→ **TASK PROMPT**
Output exactly the lines that run from the top of the entries to the line holding "Given: Open Bluetooth settings in sidebar", including both of those lines.

→ **RECORDED DATA**
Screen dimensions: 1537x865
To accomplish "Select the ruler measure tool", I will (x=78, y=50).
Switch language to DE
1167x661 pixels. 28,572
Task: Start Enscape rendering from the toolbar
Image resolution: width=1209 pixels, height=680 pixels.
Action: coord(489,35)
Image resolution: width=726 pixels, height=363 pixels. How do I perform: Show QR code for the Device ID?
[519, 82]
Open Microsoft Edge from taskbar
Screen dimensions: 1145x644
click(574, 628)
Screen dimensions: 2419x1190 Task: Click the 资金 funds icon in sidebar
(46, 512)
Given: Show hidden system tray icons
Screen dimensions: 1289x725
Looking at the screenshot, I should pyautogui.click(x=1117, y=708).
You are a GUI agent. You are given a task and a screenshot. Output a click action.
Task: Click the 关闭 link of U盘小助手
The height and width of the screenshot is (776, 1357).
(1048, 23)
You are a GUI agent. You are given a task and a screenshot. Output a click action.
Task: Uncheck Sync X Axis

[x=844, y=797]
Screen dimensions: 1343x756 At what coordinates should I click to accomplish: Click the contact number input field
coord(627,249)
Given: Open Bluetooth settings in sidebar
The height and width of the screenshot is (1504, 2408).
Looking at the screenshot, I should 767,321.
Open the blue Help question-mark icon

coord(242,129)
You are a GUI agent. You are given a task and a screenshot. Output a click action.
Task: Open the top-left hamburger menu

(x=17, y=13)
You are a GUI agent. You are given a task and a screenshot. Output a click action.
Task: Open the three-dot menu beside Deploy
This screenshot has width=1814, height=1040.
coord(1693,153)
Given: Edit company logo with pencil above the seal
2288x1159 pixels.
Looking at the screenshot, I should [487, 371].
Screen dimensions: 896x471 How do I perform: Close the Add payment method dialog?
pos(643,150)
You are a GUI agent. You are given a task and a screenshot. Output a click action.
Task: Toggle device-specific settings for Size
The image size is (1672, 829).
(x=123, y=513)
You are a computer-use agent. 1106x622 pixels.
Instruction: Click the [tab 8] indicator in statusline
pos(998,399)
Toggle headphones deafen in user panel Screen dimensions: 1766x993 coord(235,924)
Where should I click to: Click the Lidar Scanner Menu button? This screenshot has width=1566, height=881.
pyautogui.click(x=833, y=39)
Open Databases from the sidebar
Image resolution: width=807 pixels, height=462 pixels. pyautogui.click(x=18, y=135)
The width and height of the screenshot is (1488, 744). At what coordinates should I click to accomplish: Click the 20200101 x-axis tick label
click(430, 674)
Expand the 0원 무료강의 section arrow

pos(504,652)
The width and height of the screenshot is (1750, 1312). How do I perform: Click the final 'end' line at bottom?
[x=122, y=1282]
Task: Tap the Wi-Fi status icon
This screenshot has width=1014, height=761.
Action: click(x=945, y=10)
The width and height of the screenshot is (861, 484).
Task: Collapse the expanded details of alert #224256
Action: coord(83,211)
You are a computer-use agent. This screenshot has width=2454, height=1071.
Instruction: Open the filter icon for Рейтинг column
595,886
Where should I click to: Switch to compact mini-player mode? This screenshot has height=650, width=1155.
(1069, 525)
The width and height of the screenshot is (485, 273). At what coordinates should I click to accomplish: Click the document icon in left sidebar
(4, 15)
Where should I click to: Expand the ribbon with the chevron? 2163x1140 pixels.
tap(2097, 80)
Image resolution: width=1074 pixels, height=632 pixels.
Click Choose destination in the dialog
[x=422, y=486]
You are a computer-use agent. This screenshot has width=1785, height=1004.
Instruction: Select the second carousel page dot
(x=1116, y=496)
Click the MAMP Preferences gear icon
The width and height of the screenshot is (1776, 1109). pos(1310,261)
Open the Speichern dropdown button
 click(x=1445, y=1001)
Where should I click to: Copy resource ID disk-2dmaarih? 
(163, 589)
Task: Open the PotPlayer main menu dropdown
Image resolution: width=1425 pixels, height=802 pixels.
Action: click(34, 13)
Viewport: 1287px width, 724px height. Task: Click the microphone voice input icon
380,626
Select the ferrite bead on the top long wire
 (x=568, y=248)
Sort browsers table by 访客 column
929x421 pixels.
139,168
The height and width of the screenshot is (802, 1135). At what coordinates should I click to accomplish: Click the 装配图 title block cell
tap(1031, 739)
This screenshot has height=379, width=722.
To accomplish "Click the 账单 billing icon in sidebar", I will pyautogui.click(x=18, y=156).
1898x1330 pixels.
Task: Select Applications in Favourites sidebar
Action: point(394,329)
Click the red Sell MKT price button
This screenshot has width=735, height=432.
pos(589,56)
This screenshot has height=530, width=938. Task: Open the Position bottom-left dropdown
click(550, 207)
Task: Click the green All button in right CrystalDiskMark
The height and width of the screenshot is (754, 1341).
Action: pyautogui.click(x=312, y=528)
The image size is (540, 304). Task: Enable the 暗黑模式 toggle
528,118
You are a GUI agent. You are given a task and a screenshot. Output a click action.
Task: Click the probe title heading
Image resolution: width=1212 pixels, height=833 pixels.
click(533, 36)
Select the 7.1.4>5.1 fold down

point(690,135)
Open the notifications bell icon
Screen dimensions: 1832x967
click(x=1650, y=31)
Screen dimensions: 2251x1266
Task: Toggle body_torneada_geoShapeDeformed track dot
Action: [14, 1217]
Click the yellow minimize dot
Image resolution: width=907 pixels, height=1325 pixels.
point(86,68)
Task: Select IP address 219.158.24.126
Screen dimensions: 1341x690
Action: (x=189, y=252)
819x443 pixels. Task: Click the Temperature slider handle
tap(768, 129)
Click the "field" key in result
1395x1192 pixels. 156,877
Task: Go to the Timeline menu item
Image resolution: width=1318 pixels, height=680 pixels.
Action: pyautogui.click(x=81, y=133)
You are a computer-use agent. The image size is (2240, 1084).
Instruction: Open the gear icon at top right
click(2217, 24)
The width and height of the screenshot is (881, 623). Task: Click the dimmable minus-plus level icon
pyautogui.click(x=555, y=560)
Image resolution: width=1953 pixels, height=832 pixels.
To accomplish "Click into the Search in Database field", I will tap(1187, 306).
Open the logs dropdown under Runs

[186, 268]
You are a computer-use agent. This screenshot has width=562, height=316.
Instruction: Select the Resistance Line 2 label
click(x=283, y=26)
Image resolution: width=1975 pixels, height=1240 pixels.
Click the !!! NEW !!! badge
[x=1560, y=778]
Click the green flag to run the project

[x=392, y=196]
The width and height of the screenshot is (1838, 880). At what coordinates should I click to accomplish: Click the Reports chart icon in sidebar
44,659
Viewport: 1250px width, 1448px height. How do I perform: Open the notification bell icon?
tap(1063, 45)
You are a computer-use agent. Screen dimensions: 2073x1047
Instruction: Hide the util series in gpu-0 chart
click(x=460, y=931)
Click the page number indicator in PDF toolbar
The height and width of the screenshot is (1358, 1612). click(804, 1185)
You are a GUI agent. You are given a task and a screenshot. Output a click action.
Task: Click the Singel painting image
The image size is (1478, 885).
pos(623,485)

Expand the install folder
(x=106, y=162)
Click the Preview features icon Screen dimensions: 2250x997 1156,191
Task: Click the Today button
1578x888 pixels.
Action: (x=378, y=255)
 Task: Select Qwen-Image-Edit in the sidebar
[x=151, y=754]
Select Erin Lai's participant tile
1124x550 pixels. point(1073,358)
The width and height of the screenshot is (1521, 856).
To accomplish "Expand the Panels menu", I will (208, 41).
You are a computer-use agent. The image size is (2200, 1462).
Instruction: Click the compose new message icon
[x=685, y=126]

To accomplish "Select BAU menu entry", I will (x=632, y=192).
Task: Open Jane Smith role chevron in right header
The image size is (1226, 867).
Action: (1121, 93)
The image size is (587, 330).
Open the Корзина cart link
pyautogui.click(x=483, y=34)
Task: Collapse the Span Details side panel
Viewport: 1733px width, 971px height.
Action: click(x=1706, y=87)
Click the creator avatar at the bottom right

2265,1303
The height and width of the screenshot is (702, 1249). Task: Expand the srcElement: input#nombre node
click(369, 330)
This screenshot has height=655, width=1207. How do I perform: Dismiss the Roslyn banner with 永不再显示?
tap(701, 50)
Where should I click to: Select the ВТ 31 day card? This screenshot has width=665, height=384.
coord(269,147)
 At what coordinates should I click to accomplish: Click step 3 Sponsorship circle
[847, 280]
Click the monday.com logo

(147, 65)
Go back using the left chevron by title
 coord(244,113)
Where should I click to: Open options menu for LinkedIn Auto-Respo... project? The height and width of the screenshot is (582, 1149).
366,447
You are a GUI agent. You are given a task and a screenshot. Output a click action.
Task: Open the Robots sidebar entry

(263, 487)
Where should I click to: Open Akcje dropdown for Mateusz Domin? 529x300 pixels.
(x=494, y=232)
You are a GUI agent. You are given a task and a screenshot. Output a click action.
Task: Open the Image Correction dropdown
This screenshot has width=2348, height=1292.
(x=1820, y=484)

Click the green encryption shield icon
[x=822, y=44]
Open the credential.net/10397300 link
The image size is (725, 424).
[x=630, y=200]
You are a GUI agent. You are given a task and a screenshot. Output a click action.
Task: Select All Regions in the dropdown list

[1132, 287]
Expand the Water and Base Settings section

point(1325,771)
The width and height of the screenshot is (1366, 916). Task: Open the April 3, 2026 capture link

→ **SOLUTION**
Screen dimensions: 1537x865
To accomplish "Select the ruler measure tool", I will (x=78, y=50).
Switch language to DE
1167x661 pixels. 28,572
Task: Start Enscape rendering from the toolbar
Image resolution: width=1209 pixels, height=680 pixels.
Action: coord(489,35)
Image resolution: width=726 pixels, height=363 pixels. How do I perform: Show QR code for the Device ID?
[519, 82]
Open Microsoft Edge from taskbar
Screen dimensions: 1145x644
click(574, 628)
Screen dimensions: 2419x1190 Task: Click the 资金 funds icon in sidebar
(46, 512)
Given: Show hidden system tray icons
Screen dimensions: 1289x725
Looking at the screenshot, I should pyautogui.click(x=1117, y=708).
You are a GUI agent. You are given a task and a screenshot. Output a click action.
Task: Click the 关闭 link of U盘小助手
The height and width of the screenshot is (776, 1357).
(1048, 23)
You are a GUI agent. You are given a task and a screenshot. Output a click action.
Task: Uncheck Sync X Axis

[x=844, y=797]
Screen dimensions: 1343x756 At what coordinates should I click to accomplish: Click the contact number input field
coord(627,249)
Given: Open Bluetooth settings in sidebar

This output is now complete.